Pour autant, il pointe du doigt les limites budgétaires du Conseil Général, surtout

dans un contexte de crise économique :

« On part du principe que surtout dans les périodes qui sont des

périodes de resserrement budgétaire comme celle-ci, les besoins sont

illimités et les ressources sont rares. »

[...] « Alors sur le mode de financement des actions, c'est un peu comme je

dis, on est parti du besoin objectif, et on a essayé de le recadrer à la mesure

des possibilités budgétaires quoi. On pourrait imaginer que y a toujours

dans cette affaire là un idéal, et puis après, il y a ce qui est souhaitable. Et

puis, au bout du compte, il y a ce qui est possible quoi. Donc bon, voilà... Et

ça, pour passer de l'un à l'autre, c'est le résultat d'une négociation avec le

partenaire avec qui on essaye de construire quelque chose quoi. »

De quels partenaires parle-t-il alors ? En fait, il faut rappeler ici qu' « En Avant

Toute ! » ne fait pas partie du Conseil Général. C'est une action plus ou moins indépendante (car financée en grande partie par le Conseil Général) et gérée par une association support : la Sauvegarde de l'Enfance (ADSEA 29). Pourquoi ce type d'action ne fait pas partie intégrante du Conseil Général ?

§ **Petit exercice**
Pour chaque affirmation, répondez par oui ou non selon l'extrait sur le financement de « En Avant Toute ! », et citez les mots de l'extrait qui tranchent. 1. L'action « En Avant Toute ! » fait partie du Conseil Général. 2. L'action est gérée par la Sauvegarde de l'Enfance. 3. D'après la personne citée, en période de resserrement budgétaire, les ressources sont illimitées. Les données n'ont aucun rapport avec l'extrait.

§ **Données affichées**
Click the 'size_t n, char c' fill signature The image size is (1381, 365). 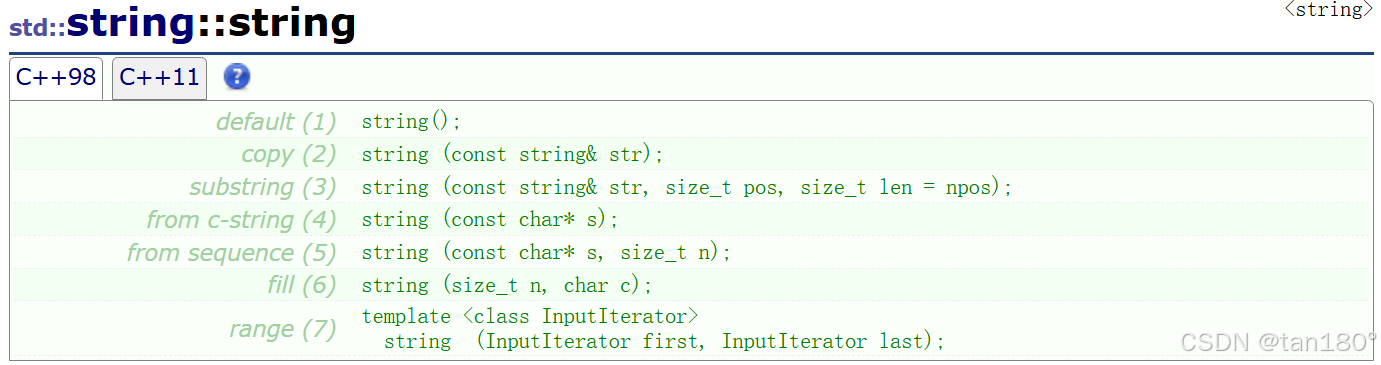(546, 286)
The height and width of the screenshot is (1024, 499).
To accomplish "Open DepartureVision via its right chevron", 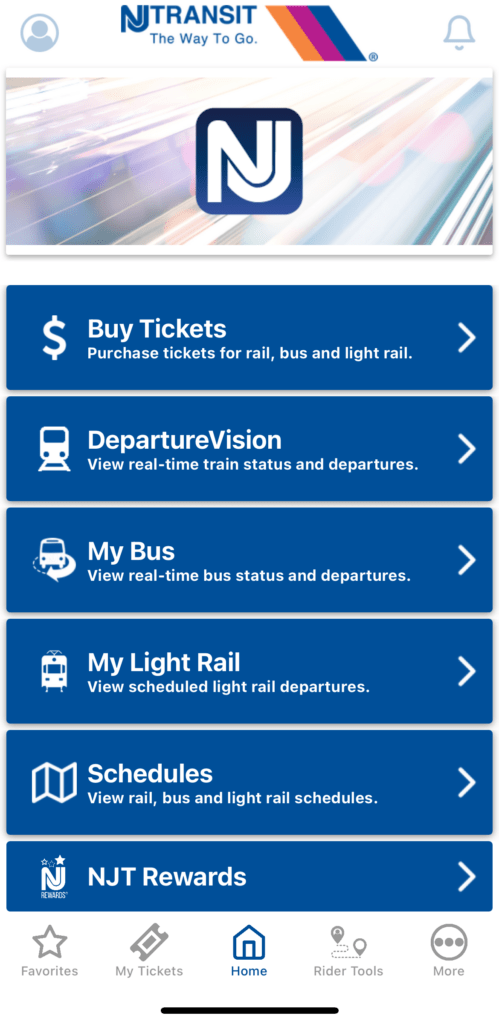I will click(466, 449).
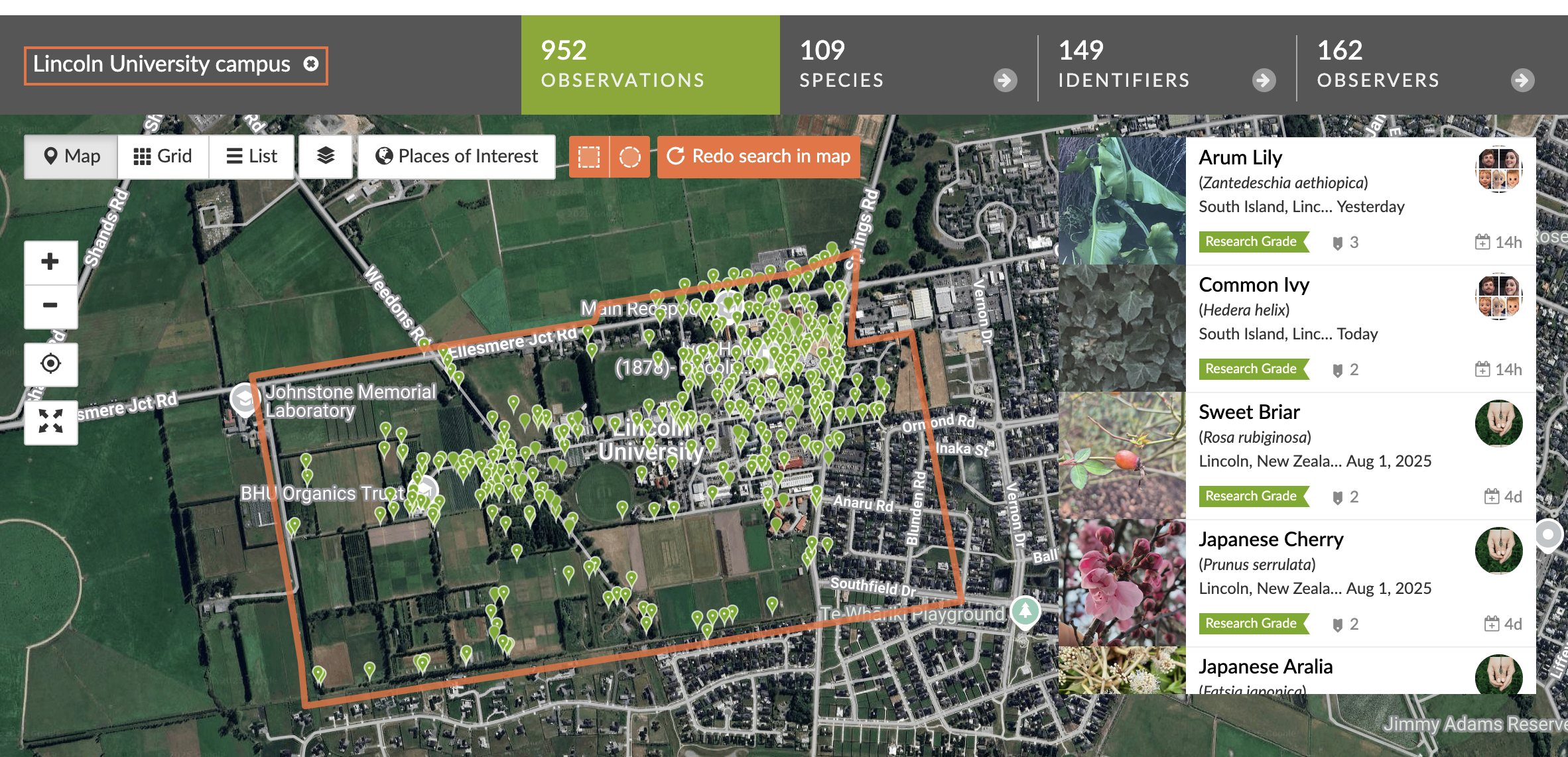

§ **Réponse attendue**
1. Non : « ne fait pas partie du Conseil Général ».
2. Oui : « gérée par une association support : la Sauvegarde de l'Enfance (ADSEA 29) ».
3. Non : « les besoins sont illimités et les ressources sont rares ».